[EXTRACTED ENTRIES Boundary: Start]

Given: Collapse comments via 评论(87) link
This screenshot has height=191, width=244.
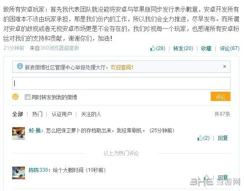Looking at the screenshot, I should (230, 48).
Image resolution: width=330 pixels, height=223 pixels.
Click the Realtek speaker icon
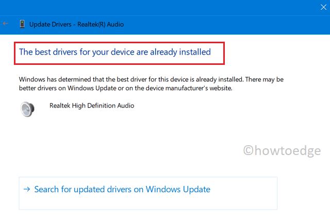pyautogui.click(x=27, y=109)
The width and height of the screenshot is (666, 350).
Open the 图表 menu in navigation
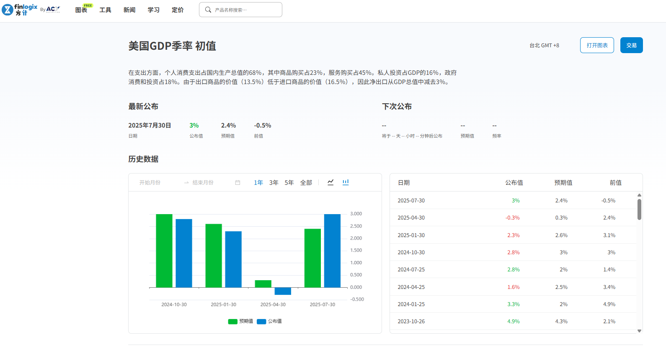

[EXTRACTED ENTRIES Boundary: End]

## PROBLEM DETAILS
Reproduce each line above exactly, but not a single picture.

## WORKED SOLUTION
Given: Collapse comments via 评论(87) link
This screenshot has height=191, width=244.
Looking at the screenshot, I should (230, 48).
Image resolution: width=330 pixels, height=223 pixels.
Click the Realtek speaker icon
pyautogui.click(x=27, y=109)
The width and height of the screenshot is (666, 350).
Open the 图表 menu in navigation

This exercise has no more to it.